━━ Task input

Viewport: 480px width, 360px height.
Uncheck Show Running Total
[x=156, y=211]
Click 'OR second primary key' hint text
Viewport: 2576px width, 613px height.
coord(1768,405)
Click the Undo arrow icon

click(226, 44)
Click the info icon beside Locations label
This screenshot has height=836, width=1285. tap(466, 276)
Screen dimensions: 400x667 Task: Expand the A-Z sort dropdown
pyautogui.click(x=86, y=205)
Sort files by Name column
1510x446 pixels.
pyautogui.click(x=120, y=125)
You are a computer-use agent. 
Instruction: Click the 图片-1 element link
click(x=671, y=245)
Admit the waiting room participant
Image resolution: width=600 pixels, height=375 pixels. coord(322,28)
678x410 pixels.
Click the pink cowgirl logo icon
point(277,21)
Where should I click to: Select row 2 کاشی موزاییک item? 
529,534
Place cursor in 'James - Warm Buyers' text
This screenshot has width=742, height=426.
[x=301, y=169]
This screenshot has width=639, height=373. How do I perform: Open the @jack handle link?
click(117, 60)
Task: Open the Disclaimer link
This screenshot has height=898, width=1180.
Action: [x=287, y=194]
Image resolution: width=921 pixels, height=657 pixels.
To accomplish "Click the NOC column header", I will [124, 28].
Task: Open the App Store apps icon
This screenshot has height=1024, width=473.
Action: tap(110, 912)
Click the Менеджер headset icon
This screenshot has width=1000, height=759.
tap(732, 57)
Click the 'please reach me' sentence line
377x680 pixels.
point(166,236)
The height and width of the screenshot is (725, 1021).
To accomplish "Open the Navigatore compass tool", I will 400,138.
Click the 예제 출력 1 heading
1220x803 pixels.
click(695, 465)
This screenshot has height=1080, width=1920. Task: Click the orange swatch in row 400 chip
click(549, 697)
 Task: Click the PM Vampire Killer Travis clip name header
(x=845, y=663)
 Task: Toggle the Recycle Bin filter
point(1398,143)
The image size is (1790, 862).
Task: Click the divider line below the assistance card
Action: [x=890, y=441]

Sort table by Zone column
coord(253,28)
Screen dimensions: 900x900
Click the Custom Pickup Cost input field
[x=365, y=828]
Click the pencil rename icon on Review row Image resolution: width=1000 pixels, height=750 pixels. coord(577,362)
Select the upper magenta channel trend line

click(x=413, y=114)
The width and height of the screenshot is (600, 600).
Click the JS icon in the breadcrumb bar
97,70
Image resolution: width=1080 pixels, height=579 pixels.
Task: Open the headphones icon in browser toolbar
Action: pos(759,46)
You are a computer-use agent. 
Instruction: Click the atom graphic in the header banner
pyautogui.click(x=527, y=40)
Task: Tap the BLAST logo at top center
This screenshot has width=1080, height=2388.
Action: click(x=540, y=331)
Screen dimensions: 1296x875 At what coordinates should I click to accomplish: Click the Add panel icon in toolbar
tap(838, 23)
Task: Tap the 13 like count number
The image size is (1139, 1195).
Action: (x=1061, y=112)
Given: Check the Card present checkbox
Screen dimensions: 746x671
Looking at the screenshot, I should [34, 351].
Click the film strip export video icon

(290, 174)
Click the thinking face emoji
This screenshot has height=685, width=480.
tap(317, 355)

━━━━

- _Problem to solve_
Only the lines from the one holding "Given: Check the Card present checkbox" through the end of the records should appear in the answer, each repeated exactly.

- _Task result_
Given: Check the Card present checkbox
Screen dimensions: 746x671
Looking at the screenshot, I should [34, 351].
Click the film strip export video icon

(290, 174)
Click the thinking face emoji
This screenshot has height=685, width=480.
tap(317, 355)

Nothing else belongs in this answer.